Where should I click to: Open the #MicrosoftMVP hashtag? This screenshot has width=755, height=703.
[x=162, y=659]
....
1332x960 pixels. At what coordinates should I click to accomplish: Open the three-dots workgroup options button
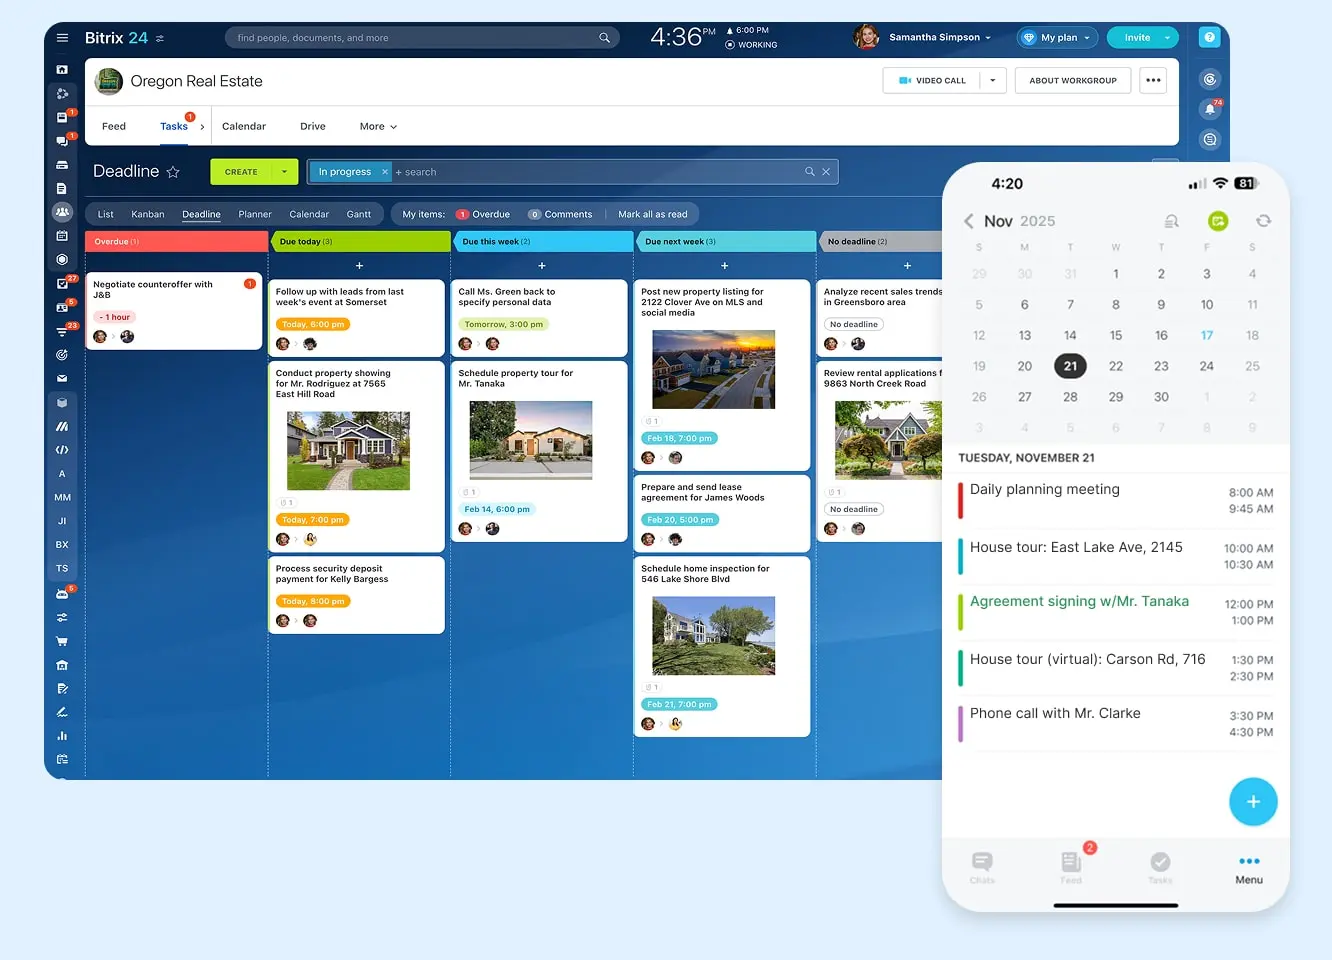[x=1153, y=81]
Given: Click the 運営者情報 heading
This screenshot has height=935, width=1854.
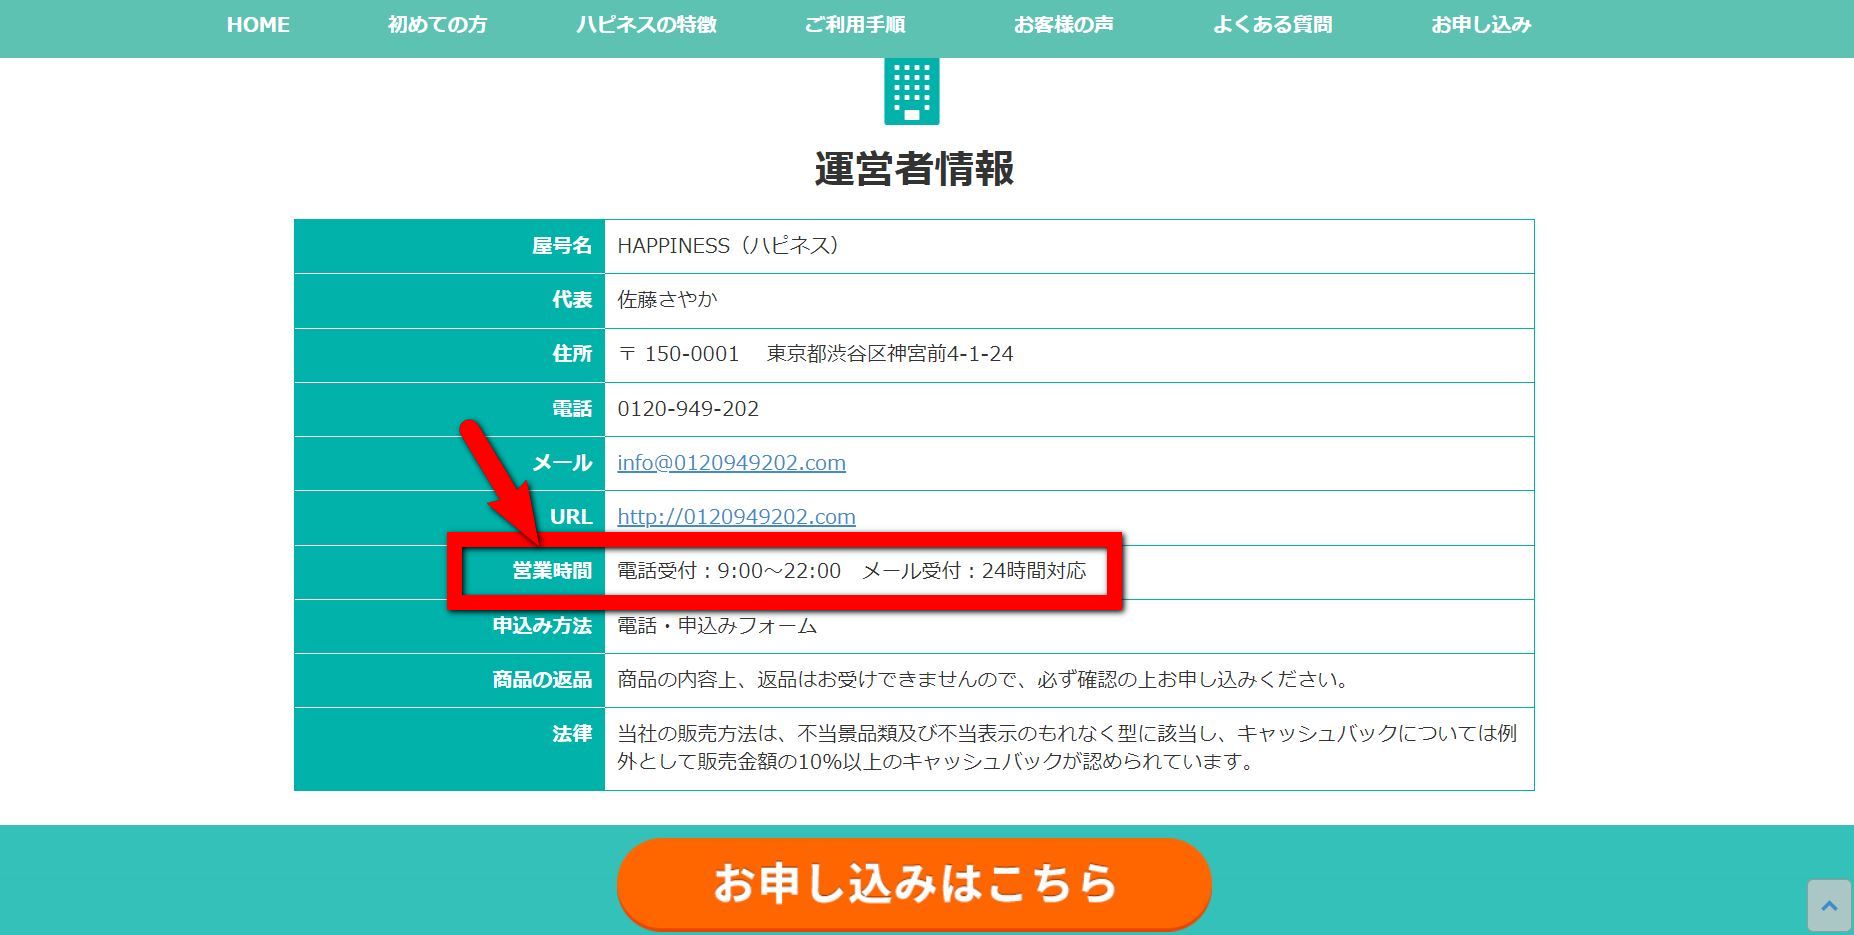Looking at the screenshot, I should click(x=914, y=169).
....
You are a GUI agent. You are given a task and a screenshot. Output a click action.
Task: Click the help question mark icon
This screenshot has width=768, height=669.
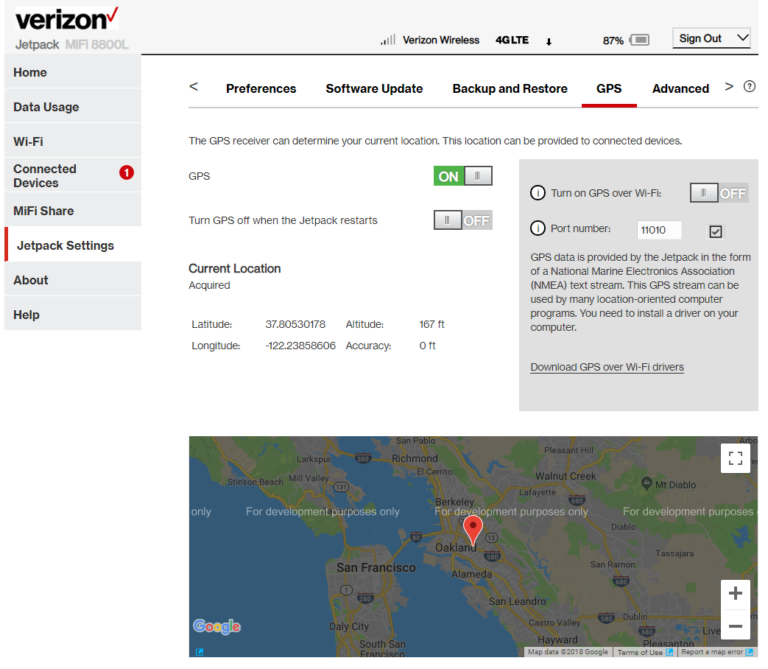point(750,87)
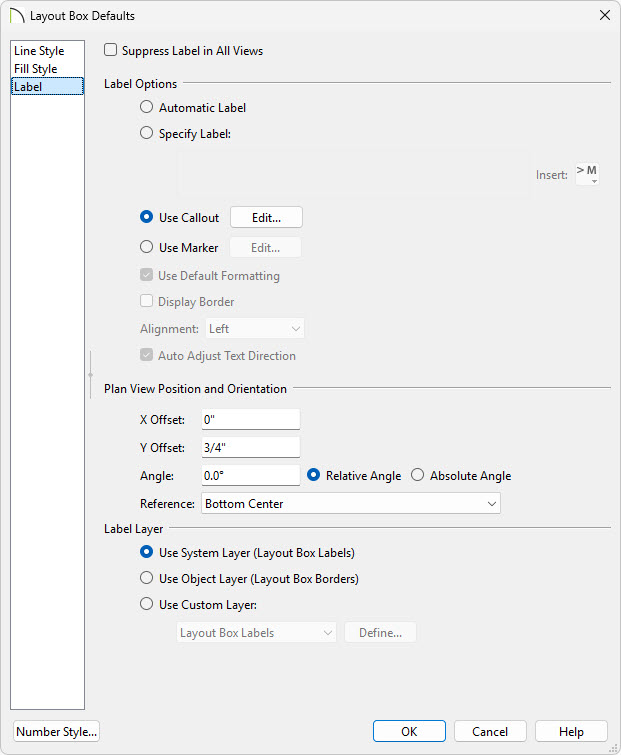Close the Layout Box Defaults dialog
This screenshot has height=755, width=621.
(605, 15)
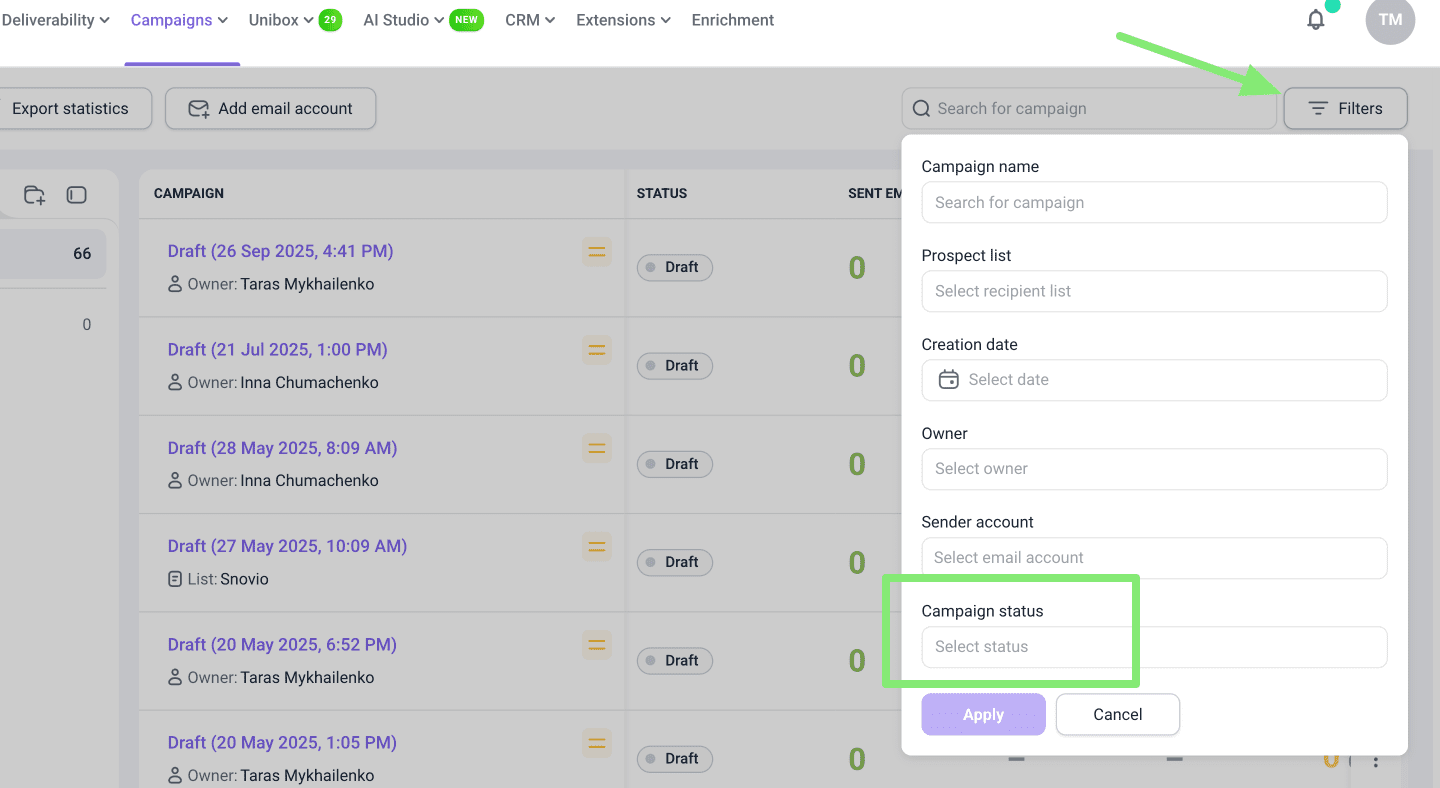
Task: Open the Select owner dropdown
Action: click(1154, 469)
....
▶ _The request_:
Turn the lines from the one containing "You are a GUI" through the one containing "Action: click(1154, 469)" into a numbered list, skipping any blank lines. Leave the pictures out.

▶ _Response_:
1. You are a GUI agent. You are given a task and a screenshot. Output a click action.
2. Task: Click the help question mark icon
3. This screenshot has width=768, height=669.
4. point(750,87)
5. Close the Layout Box Defaults dialog
6. This screenshot has height=755, width=621.
7. (605, 15)
8. Task: Open the Select owner dropdown
9. Action: click(1154, 469)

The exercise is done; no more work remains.